Update the material below by changing every "Identify the location of" to "Find the position of" and keeping everything else unchanged.

----- Data in this exercise -----

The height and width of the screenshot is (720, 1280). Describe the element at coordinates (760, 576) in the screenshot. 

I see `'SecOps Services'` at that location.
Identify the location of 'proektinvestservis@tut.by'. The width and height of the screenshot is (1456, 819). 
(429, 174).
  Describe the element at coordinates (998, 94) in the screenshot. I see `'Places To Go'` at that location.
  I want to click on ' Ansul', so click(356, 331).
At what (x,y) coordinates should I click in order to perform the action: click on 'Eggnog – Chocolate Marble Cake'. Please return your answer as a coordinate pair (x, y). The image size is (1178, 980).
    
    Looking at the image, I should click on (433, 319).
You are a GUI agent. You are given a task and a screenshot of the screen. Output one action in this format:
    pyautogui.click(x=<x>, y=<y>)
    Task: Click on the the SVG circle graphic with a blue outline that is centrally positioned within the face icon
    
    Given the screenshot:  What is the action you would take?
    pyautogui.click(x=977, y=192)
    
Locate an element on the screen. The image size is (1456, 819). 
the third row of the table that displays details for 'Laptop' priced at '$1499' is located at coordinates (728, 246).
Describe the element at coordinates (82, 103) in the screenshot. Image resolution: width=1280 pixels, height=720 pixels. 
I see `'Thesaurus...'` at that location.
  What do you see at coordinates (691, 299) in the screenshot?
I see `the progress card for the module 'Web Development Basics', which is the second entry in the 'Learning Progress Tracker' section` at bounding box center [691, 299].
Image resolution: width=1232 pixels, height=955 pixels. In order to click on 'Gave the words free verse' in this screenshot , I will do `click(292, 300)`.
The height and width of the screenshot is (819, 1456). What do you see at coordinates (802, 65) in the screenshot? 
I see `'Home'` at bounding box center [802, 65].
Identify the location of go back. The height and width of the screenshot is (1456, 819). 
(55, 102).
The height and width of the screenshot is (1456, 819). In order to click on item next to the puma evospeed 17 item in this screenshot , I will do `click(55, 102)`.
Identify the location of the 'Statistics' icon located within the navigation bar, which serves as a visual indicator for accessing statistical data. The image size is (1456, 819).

-----

_Task result:_
The height and width of the screenshot is (720, 1280). Describe the element at coordinates (760, 576) in the screenshot. 

I see `'SecOps Services'` at that location.
Find the position of 'proektinvestservis@tut.by'. The width and height of the screenshot is (1456, 819). 
(429, 174).
  Describe the element at coordinates (998, 94) in the screenshot. I see `'Places To Go'` at that location.
  I want to click on ' Ansul', so click(356, 331).
At what (x,y) coordinates should I click in order to perform the action: click on 'Eggnog – Chocolate Marble Cake'. Please return your answer as a coordinate pair (x, y). The image size is (1178, 980).
    
    Looking at the image, I should click on (433, 319).
You are a GUI agent. You are given a task and a screenshot of the screen. Output one action in this format:
    pyautogui.click(x=<x>, y=<y>)
    Task: Click on the the SVG circle graphic with a blue outline that is centrally positioned within the face icon
    
    Given the screenshot:  What is the action you would take?
    pyautogui.click(x=977, y=192)
    
Locate an element on the screen. The image size is (1456, 819). 
the third row of the table that displays details for 'Laptop' priced at '$1499' is located at coordinates (728, 246).
Describe the element at coordinates (82, 103) in the screenshot. Image resolution: width=1280 pixels, height=720 pixels. 
I see `'Thesaurus...'` at that location.
  What do you see at coordinates (691, 299) in the screenshot?
I see `the progress card for the module 'Web Development Basics', which is the second entry in the 'Learning Progress Tracker' section` at bounding box center [691, 299].
Image resolution: width=1232 pixels, height=955 pixels. In order to click on 'Gave the words free verse' in this screenshot , I will do `click(292, 300)`.
The height and width of the screenshot is (819, 1456). What do you see at coordinates (802, 65) in the screenshot? 
I see `'Home'` at bounding box center [802, 65].
Find the position of go back. The height and width of the screenshot is (1456, 819). 
(55, 102).
The height and width of the screenshot is (1456, 819). In order to click on item next to the puma evospeed 17 item in this screenshot , I will do `click(55, 102)`.
Find the position of the 'Statistics' icon located within the navigation bar, which serves as a visual indicator for accessing statistical data. The image size is (1456, 819).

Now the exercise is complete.